Maitra, C., Seal, D.B., Das, V. and De, R.K., Unsupervised neural network for single cell Multi-omics INTegration (UMINT): An application to health and disease. Frontiers in Molecular Biosciences, 10, p.335. https://www.frontiersin.org/articles/10.3389/fmolb.2023.1184748/full

Architecture of UMINT

Running UMINT

To run UMINT, import umint.py from the Proposed directory and run the function CombinedEncoder. All the parameters are mentioned below for better understanding. One can also follow a .ipynb file from the Proposed directory.

Requirements

To run umint, one needs to install tensorflow, sklearn, scipy and pandas packages. Installation codes are as follows:

• pip install tensorflow
• pip install scikit-learn
• pip install scipy
• pip install pandas

Parameters

All input parameters are as follows: layer_neuron, mid_neuron, seed, lambda_act, lambda_weight, epoch, bs

• data: List of input data matrices for training. [The input data matrices should be in the form of cells x features.]
• val: List of data matrices for validation. [The validation data matrices also should be in the same format as input data matrices i.e., cells x features.]
• layer_neuron: List of neurons in the modality encoding layer [modality wise].
• mid_neuron: Dimension onto which the data is being projected.
• seed: To reproduce the results set a seed value.
• lambda_act: Activity regularizer parameter.
• lambda_weight: Kernel regularizer parameter.
• epoch: Total number of iteration for training.
• bs: Training batch size.

Demo

Code to run UMINT

To run UMINT, one needs to import the script umint (within the Proposed directory) first. An example is provided below.
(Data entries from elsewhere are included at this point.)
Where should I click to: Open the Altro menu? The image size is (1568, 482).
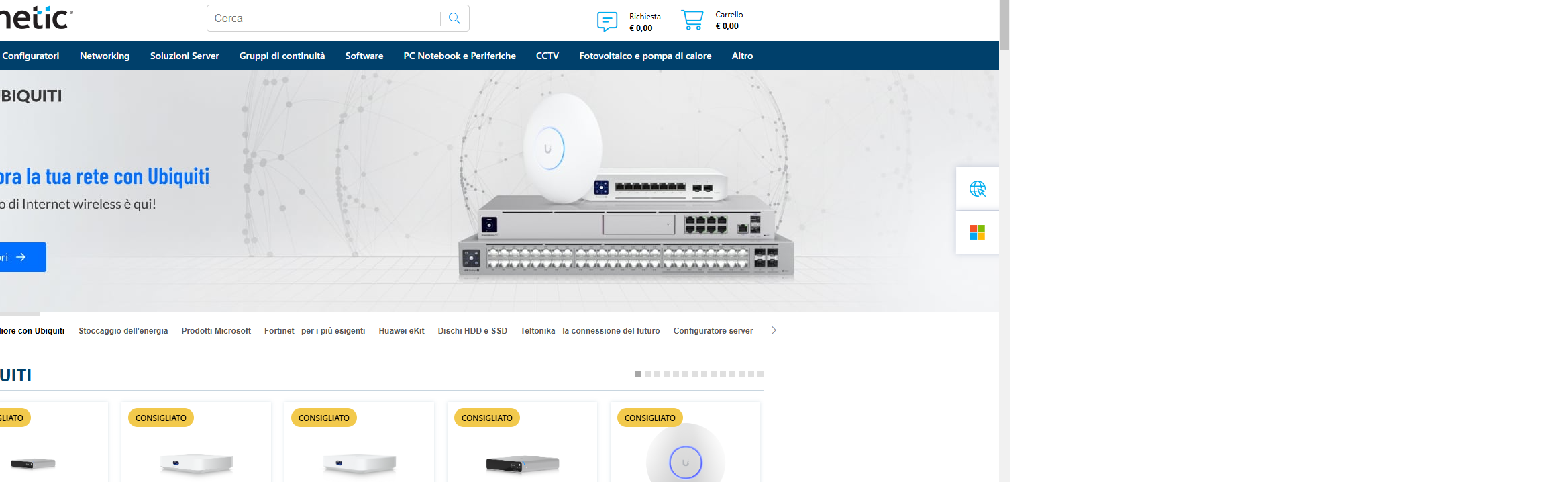click(742, 56)
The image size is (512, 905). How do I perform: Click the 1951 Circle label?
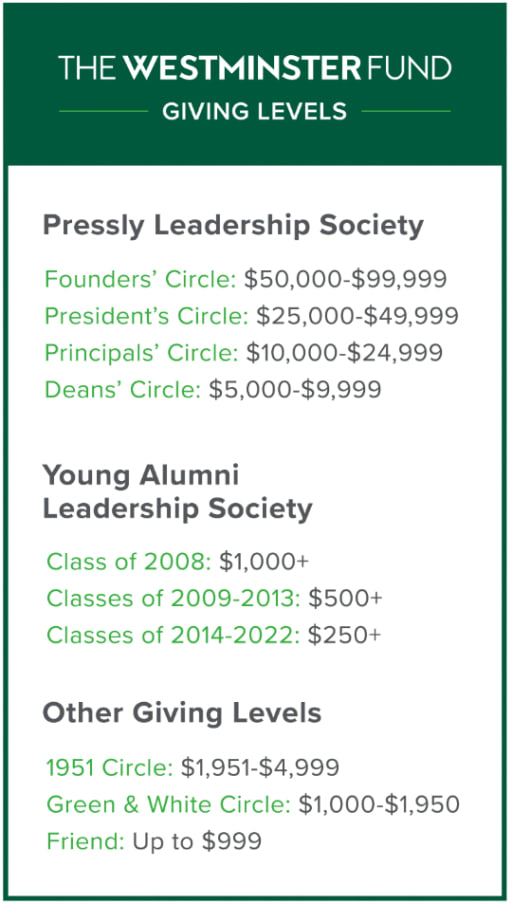coord(110,768)
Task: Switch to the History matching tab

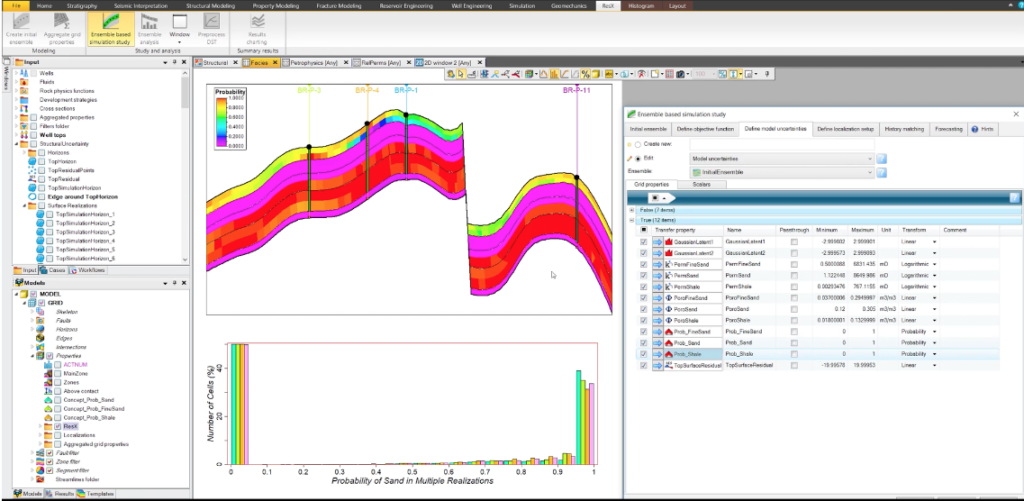Action: 904,129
Let x1_train [cells x features] and x2_train [cells x features] be two training datasets, coming from two different omics modalities, and x1_test [cells x features], x2_test [cells x features] be their respective counterparts for validation.

import umint
MyEncoder, MyAE = umint.CombinedEncoder(data=[x1_train, x2_train], val=[x1_test, x2_test],
                                        layer_neuron=[128, 10], mid_neuron=64, seed=98,
                                        lambda_act=0.0001, lambda_weight=0.001, epoch=25, bs=16)

Code to find the lower dimensional embedding.

Once UMINT is trained, to find the latent lower dimensional embedding produced by UMINT, run the code below.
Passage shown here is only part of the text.